Barnston Island, perfectly located for an industrial area and port, will not see the developers' excavation diggers but will stay in the Agricultural Land Reserve. Environmentalists are ecstatic and developers correspondingly sad. But it's not over yet, and that's the problem.

First let's look at the land freeze introduced in 1973 by the Dave Barrett-led NDP government. The protests were loud, long and exaggerated. Open-line radio had no shortage of angry protestors throwing names like Stalin, Lenin and even Hitler into the boiling cauldron. The legislature was all but stormed, not by the usual suspects who take their bikes or walk to the parliament buildings, but by the province's elite.

Some, I'm told, had trouble finding parking for their Cadillacs and Lincolns. What people forgot was that the groundwork for this freeze came from the old "socialist" himself, W.A.C. Bennett, who, much to the annoyance of his fruit-growing constituents, restricted development by legislating that the smallest lot permitted for sale or development was five acres. As a Kamloops lawyer, I represented one of the main developers, the late Pat McBride, in Kelowna, at the seemingly endless public hearings and protests. While this was thin gruel compared to what was to happen in 1973, the handwriting was clearly on the wall.

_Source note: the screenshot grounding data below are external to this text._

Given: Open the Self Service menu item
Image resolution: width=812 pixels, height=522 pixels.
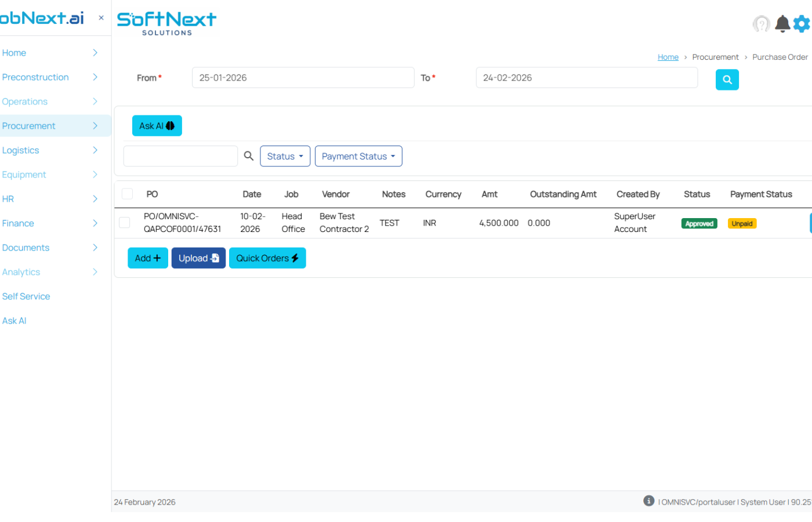Looking at the screenshot, I should coord(26,296).
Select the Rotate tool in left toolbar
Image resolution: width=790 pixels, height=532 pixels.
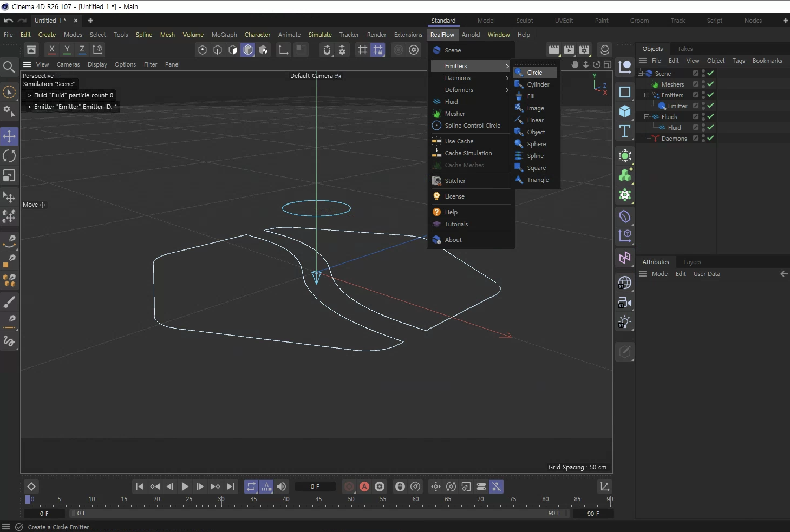[x=9, y=156]
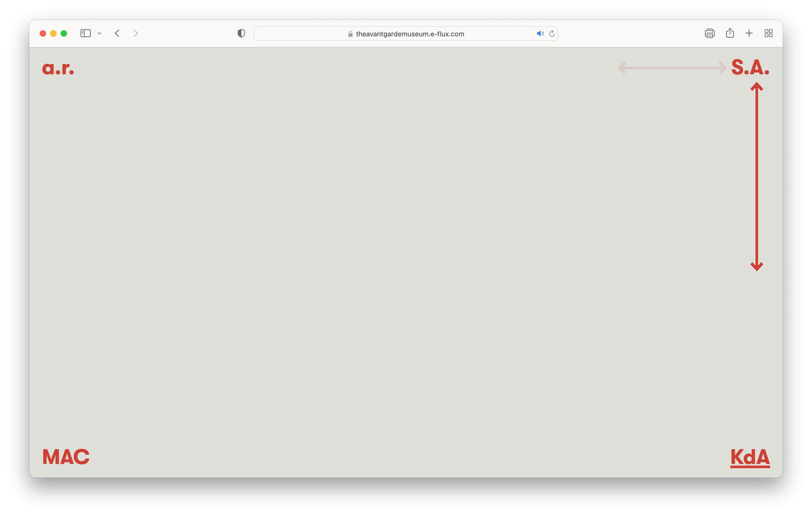Go forward to the next page

[x=135, y=33]
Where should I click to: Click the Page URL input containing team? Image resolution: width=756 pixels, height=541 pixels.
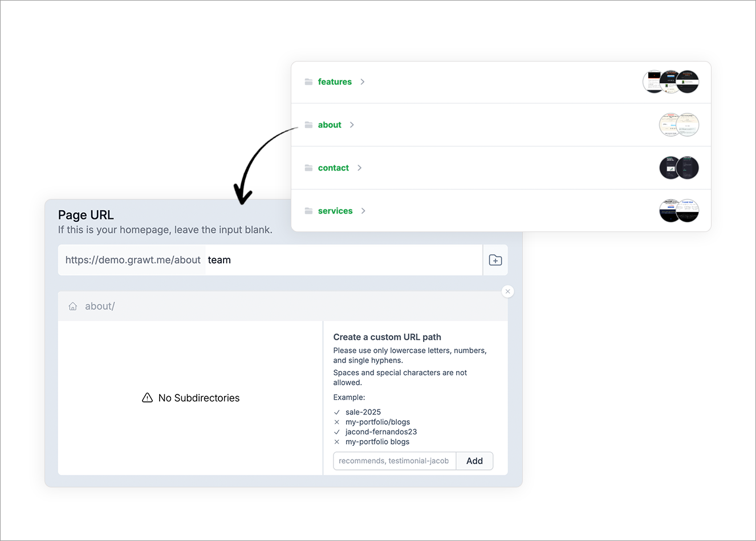[342, 260]
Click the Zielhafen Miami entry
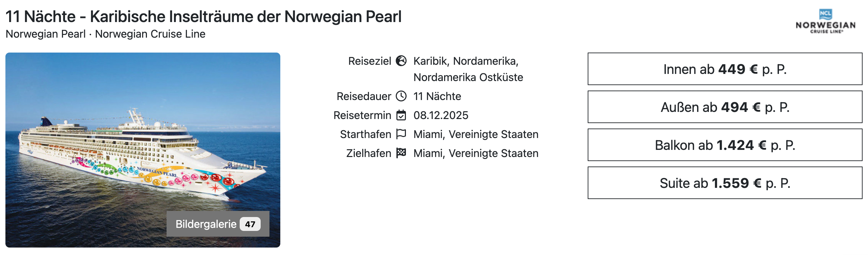Viewport: 868px width, 255px height. point(476,153)
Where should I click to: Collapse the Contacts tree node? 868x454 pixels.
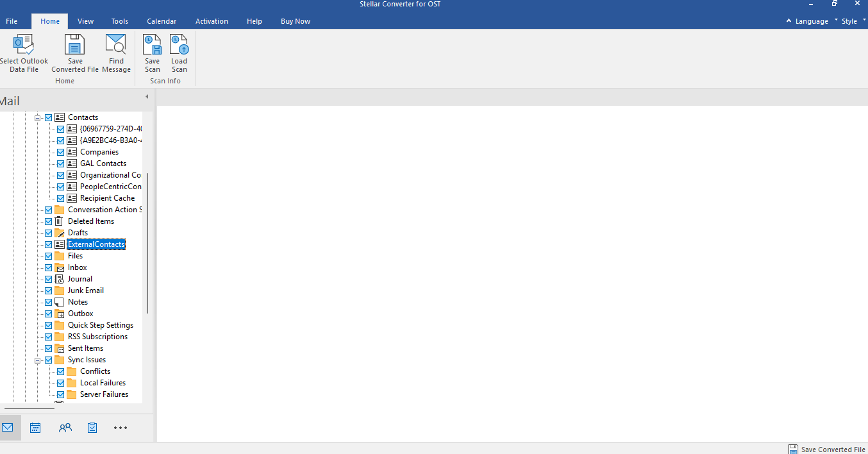(x=38, y=117)
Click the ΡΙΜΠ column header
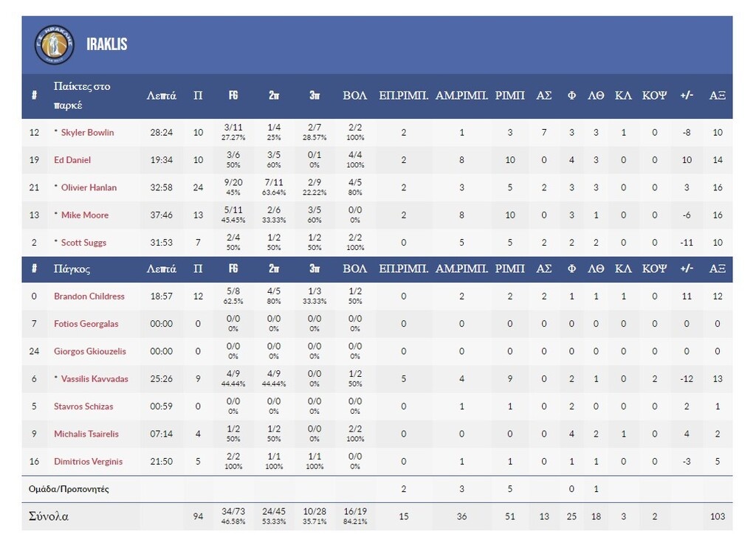The height and width of the screenshot is (537, 756). 509,96
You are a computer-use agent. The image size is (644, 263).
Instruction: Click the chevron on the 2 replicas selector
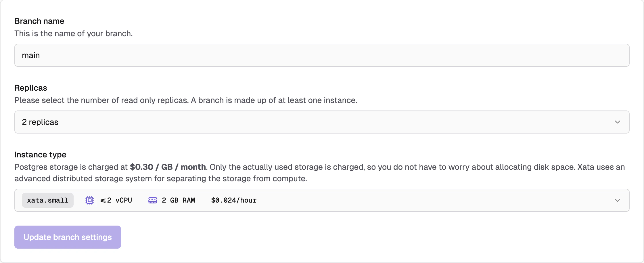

When the legislation was debated in the house, Don Phillips, Social Credit MLA for Peace River South, about as conservative a riding as you'll find, filibustered the bill and was forever more known as "Leather Lungs." Barrett held his ground, the legislation was passed and soon thereafter proclaimed.

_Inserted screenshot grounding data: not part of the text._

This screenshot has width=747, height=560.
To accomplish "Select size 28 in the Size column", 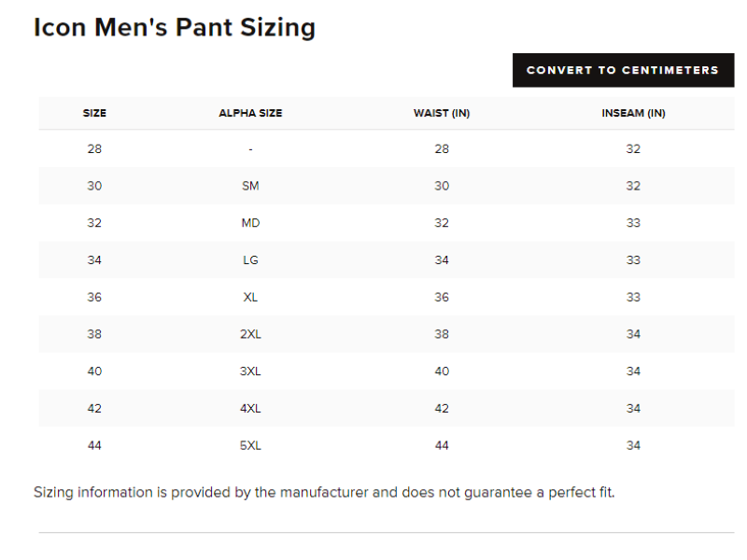I will 94,148.
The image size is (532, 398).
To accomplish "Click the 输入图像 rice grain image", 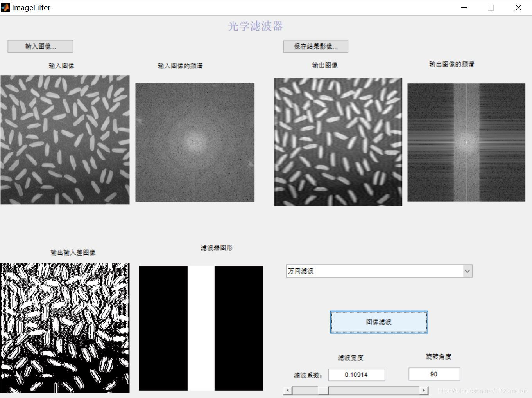I will [65, 140].
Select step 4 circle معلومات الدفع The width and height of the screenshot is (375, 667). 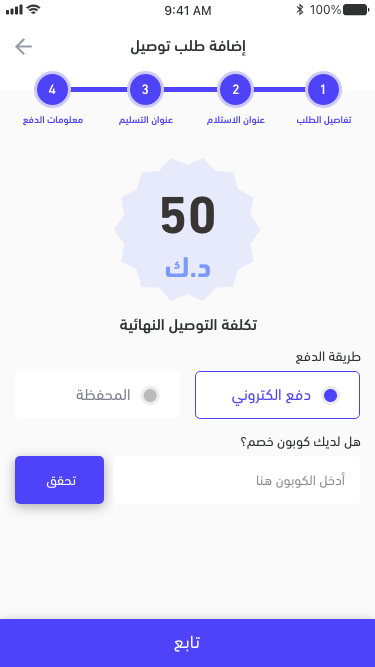click(x=52, y=89)
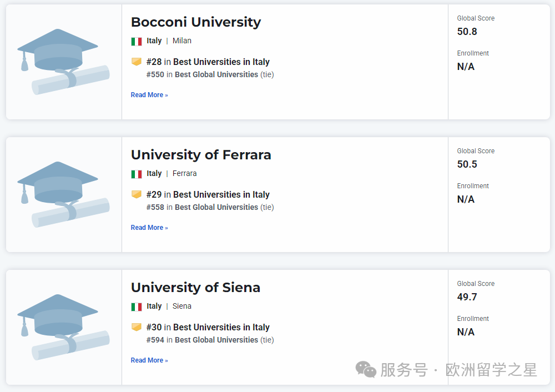Click Ferrara's Best Global Universities ranking
The height and width of the screenshot is (392, 555).
tap(216, 207)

NDP 'sins' became sacrosanct

Fast forward to December 11, 1975, when the Socreds came back into power and Bill Bennett took over his father's old office. The new troops on the backbench had two targets -- abolish the land freeze and get rid of the Insurance Corporation of British Columbia (ICBC). The new government, that is to say cabinet, of which I was a member, did neither.

ICBC, though a financial mess, was a case of eggs turned into an omelette -- there was no going back. Private companies had their fingers burned once, and there was no guarantee the NDP wouldn't return to office and burn them all over again. Instead, the Socreds set up a committee, chaired by Pat McGeer, of which I was a member, which investigated the matter thoroughly, taking a great deal of advice from those opposed to ICBC. We concluded that it was a deal that couldn't be undone.

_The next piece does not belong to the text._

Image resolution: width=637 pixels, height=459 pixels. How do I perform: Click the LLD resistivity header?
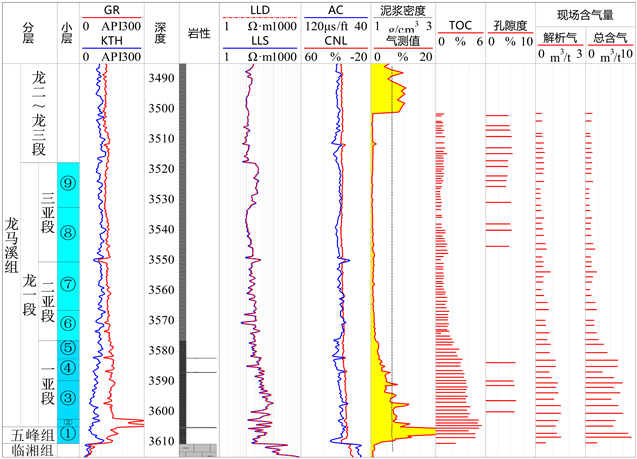pyautogui.click(x=260, y=9)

Instead, the government brought in a substantial rise in premiums to put the corporation on its feet. We had the province white with anger and the demonstrations that followed were second only to the land-freeze ones.

The land freeze, like ICBC, had become popular. Moreover, most of us saw that something like it had to come. We decided to fix the problem of abundant non-agricultural land caught in what's now known as the Agricultural Land Reserve through "fine-tuning."

Thus, in a relatively short period, two NDP initiatives became sacrosanct.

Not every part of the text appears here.